Höllenfahrt für die Kamera
Der Musikverein zeigt seinen „Don Giovanni“erst nur in den Medien. Derzeit laufen die Aufnahmen.
Dort, wo in den vergangenen Monaten statt Dirigenten die Coronatester die Stabführung übernommen haben, regiert wenigstens für einige Tage wieder die Musik. Im Stefaniensaal, der angestammten Heimstatt des Musikvereins im Congress, fegt ein „Don Giovanni“Ensemble über die Bühne.
Die für TV-Kameras stattfindende Produktion ist die jüngste Frucht einer langjährigen Zusammenarbeit zwischen dem Musikverein, der Angelika-Prokopp-Sommerakademie der Wiener Philharmoniker und der MUK Privatuniversität Wien: Junge Musiker, die längst nicht mehr nur als Talente bezeichnet werden dürfen, führen in Graz seit einigen Saisonen kontinuierlich szenisch Mozartopern auf.

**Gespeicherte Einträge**
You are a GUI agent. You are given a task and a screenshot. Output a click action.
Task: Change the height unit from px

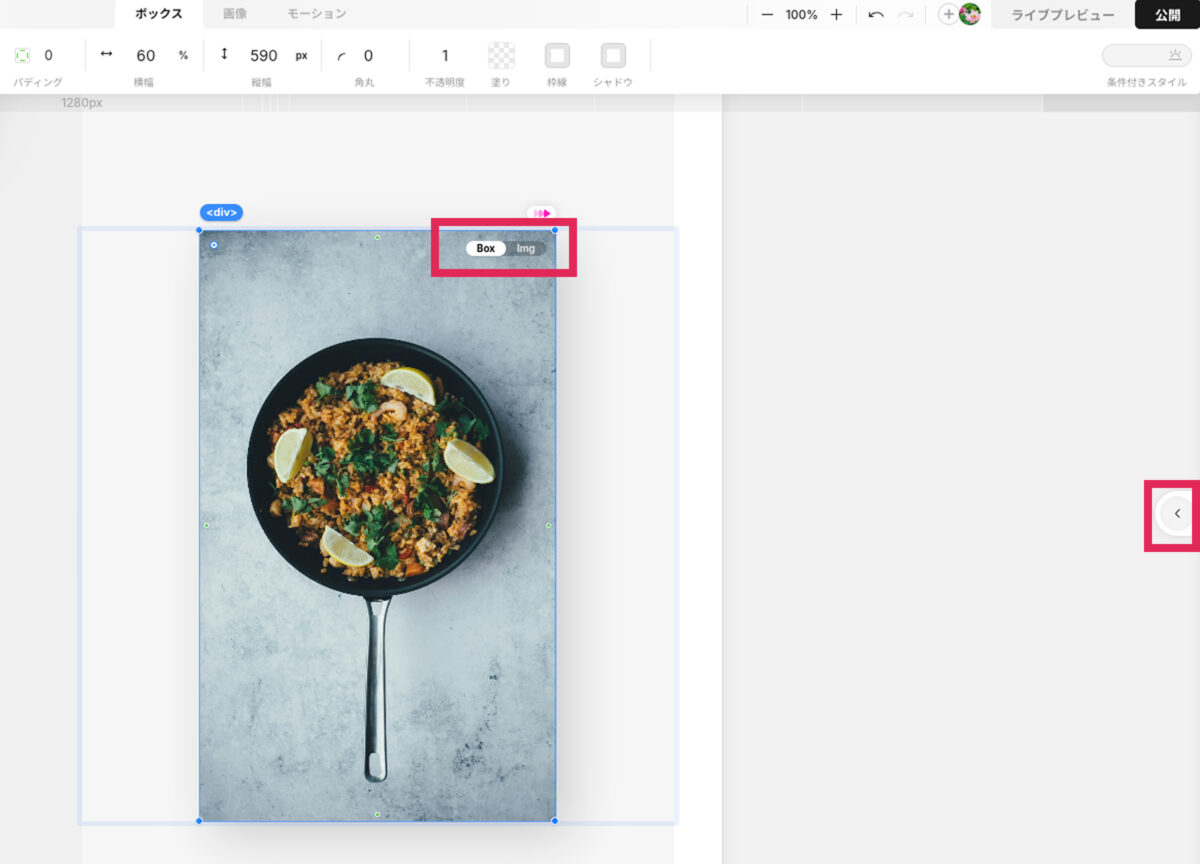(x=301, y=56)

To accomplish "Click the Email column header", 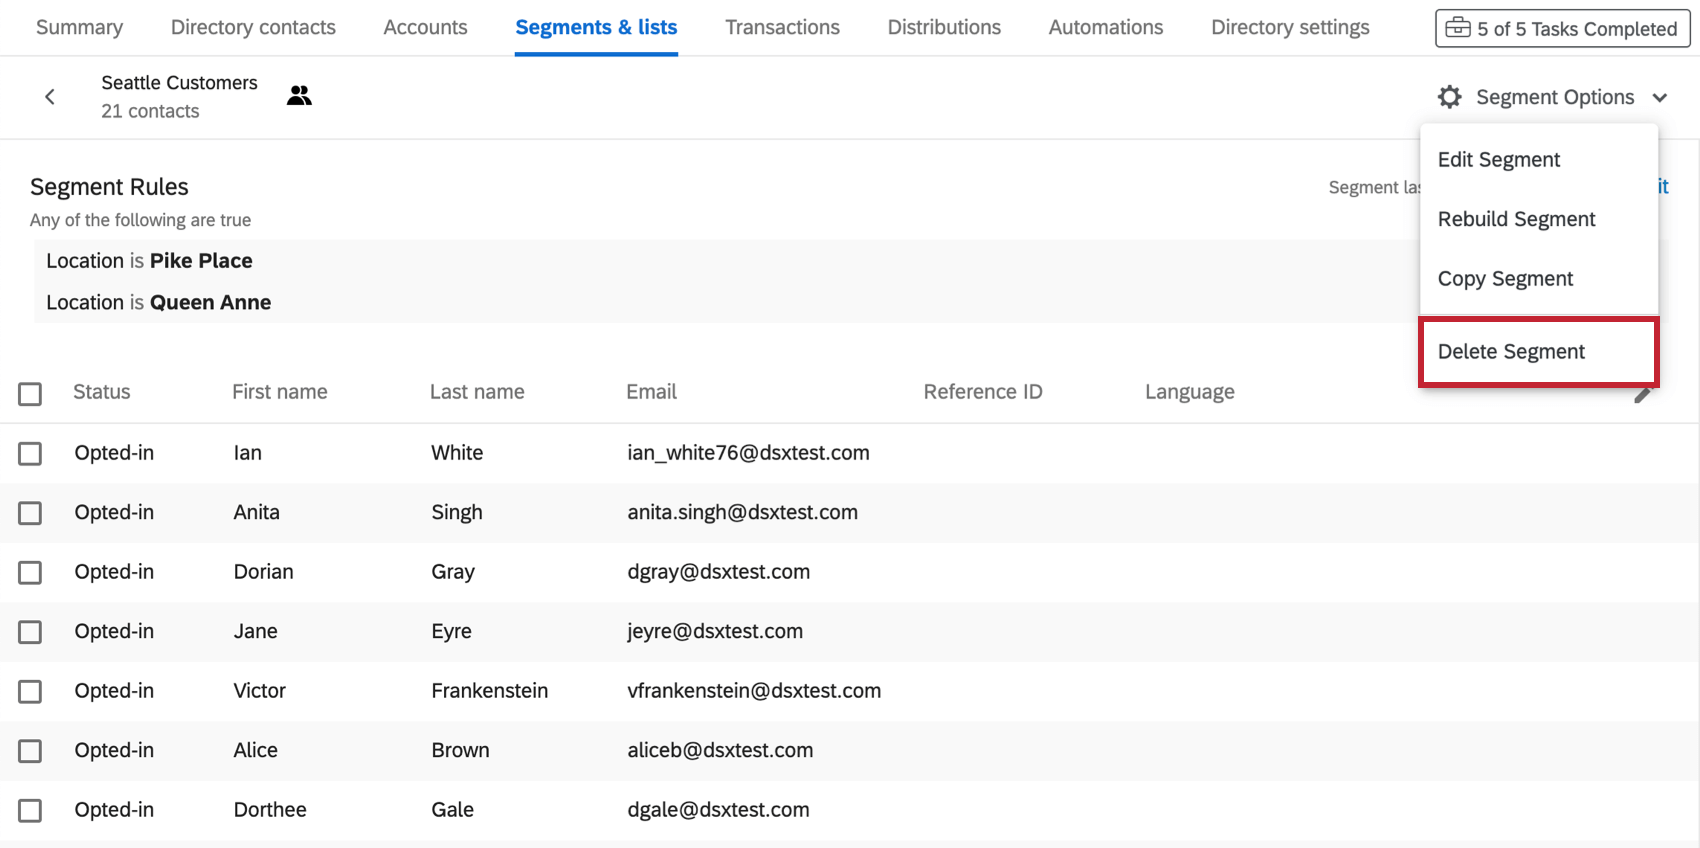I will pos(651,392).
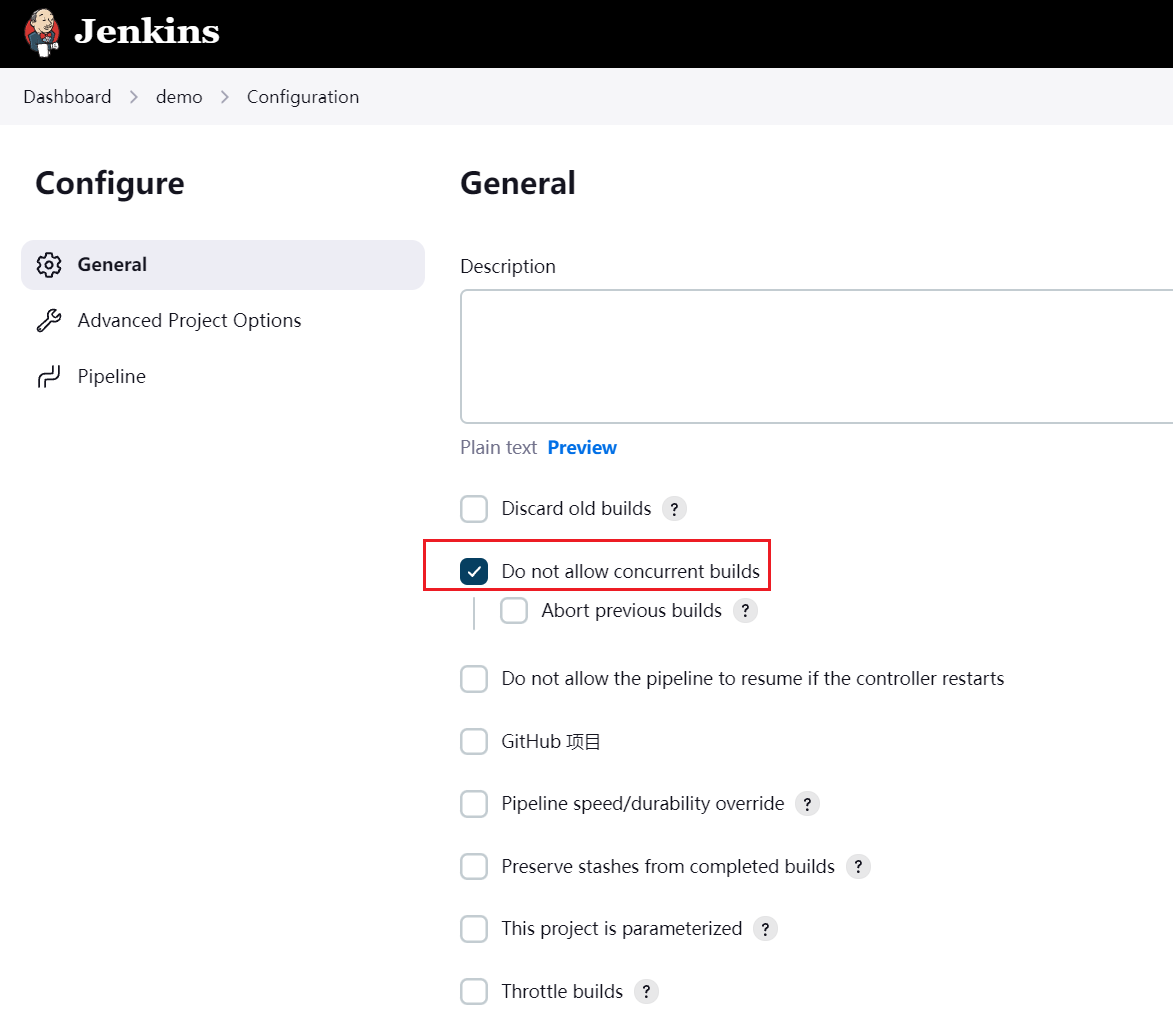Viewport: 1173px width, 1025px height.
Task: Open help icon for Abort previous builds
Action: tap(745, 611)
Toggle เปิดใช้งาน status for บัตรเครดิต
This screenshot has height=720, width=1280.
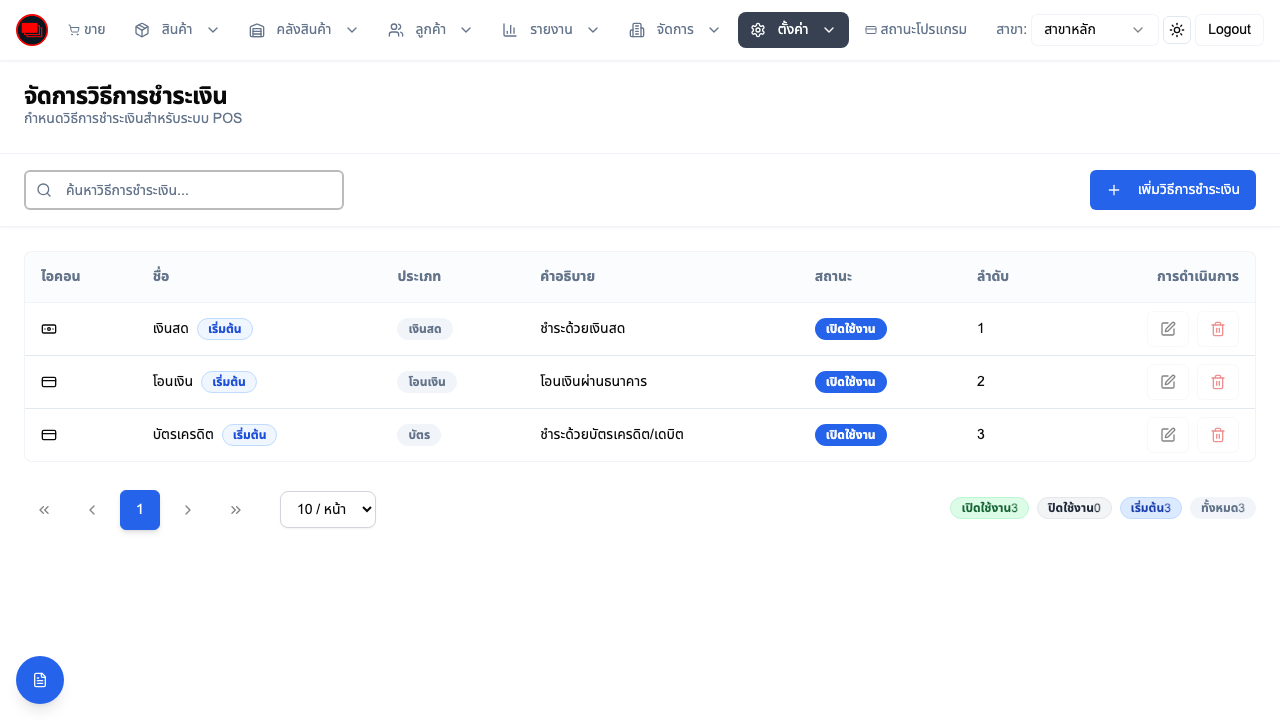click(x=850, y=435)
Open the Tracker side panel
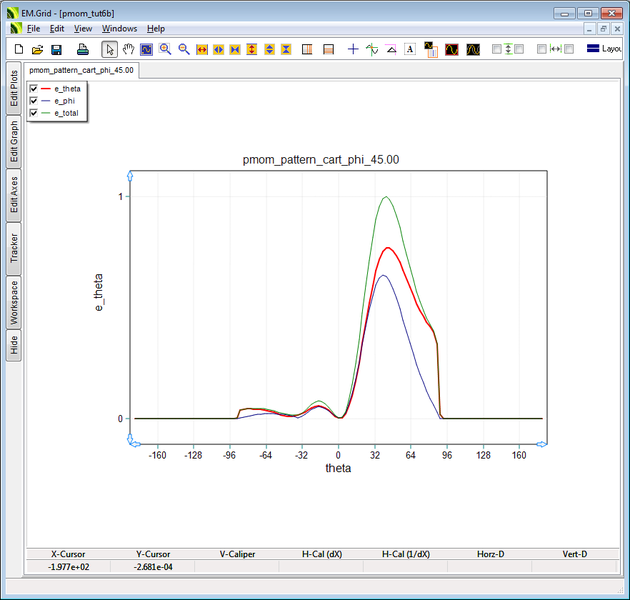 [x=14, y=247]
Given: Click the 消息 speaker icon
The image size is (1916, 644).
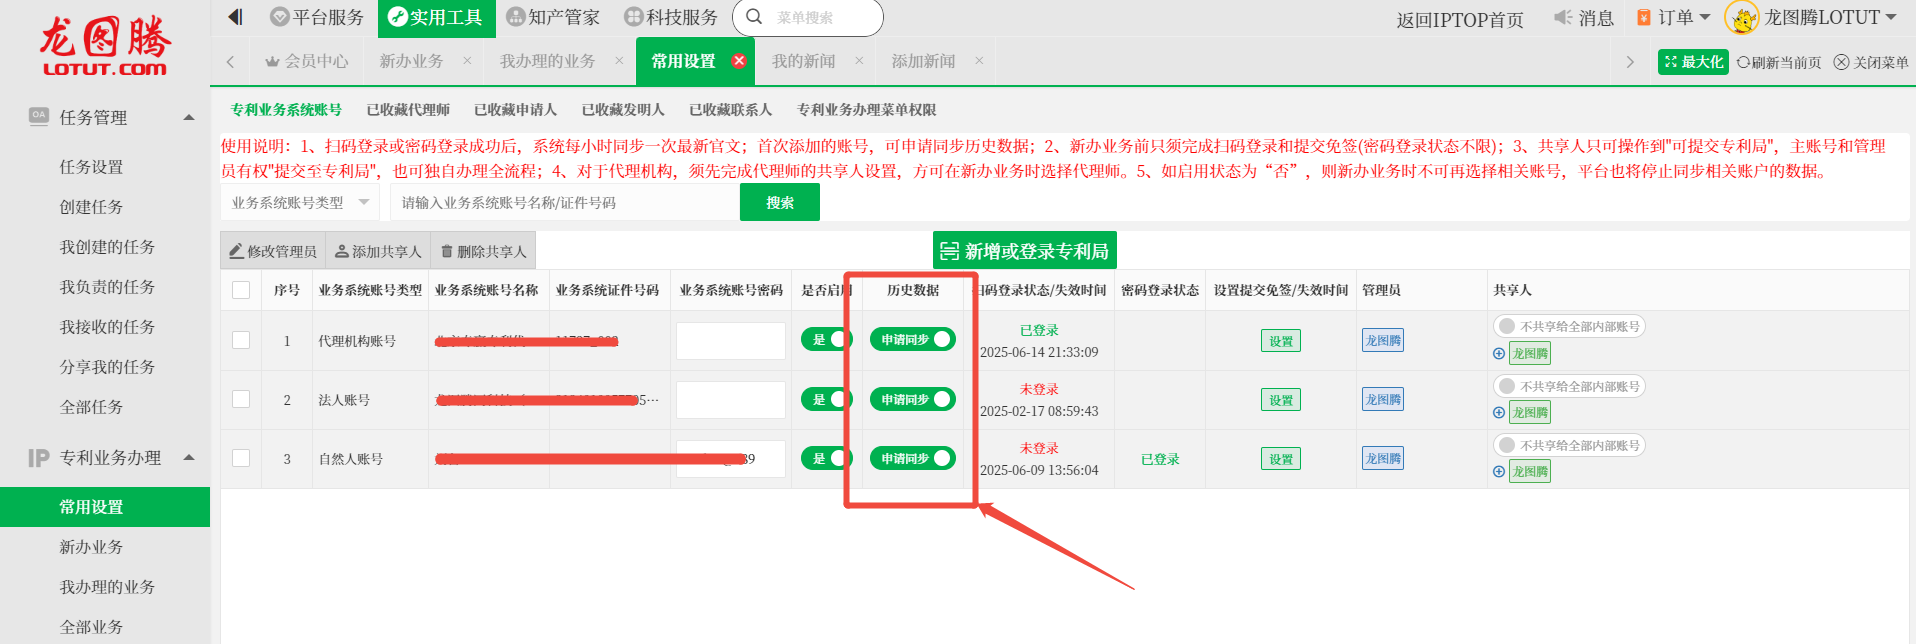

**AUFGABEN**
[a] In welchem Saal finden laut dem Artikel über den Grazer „Don Giovanni“ die Aufnahmen statt?
[b] Setzen Sie den Artikel über den Grazer „Don Giovanni“ fort.
Die Einträge stammen aus einer anderen Quelle.

**LÖSUNGEN**
[a] Im Stefaniensaal im Congress.

[b]
Diesmal, in der von Corona arg geplagten Saison, ist es die „Opern aller Opern“, ein Filet
stück des Repertoires: Gespielt wird der „Giovanni“ohne Publikum, nur ein paar Medienvertreter und der Vorstand des Musikvereins waren beim ersten der Durchläufe dabei, die die KünstlerInnen noch bis Mittwoch beschäftigen. Aufgenommen wird für einen Stream auf der Musikvereins-Webseite sowie für eine TV-Ausstrahlung (die Termine sind noch offen). Eine tief in den Raum greifende
Bühne bietet dem Ensemble die Spielfläche, die Regisseure Stephanie Schimmer und Wolfgang Gratschmaier sorgen für viel Action und Ideen, wobei wirklich nicht alle gut sind.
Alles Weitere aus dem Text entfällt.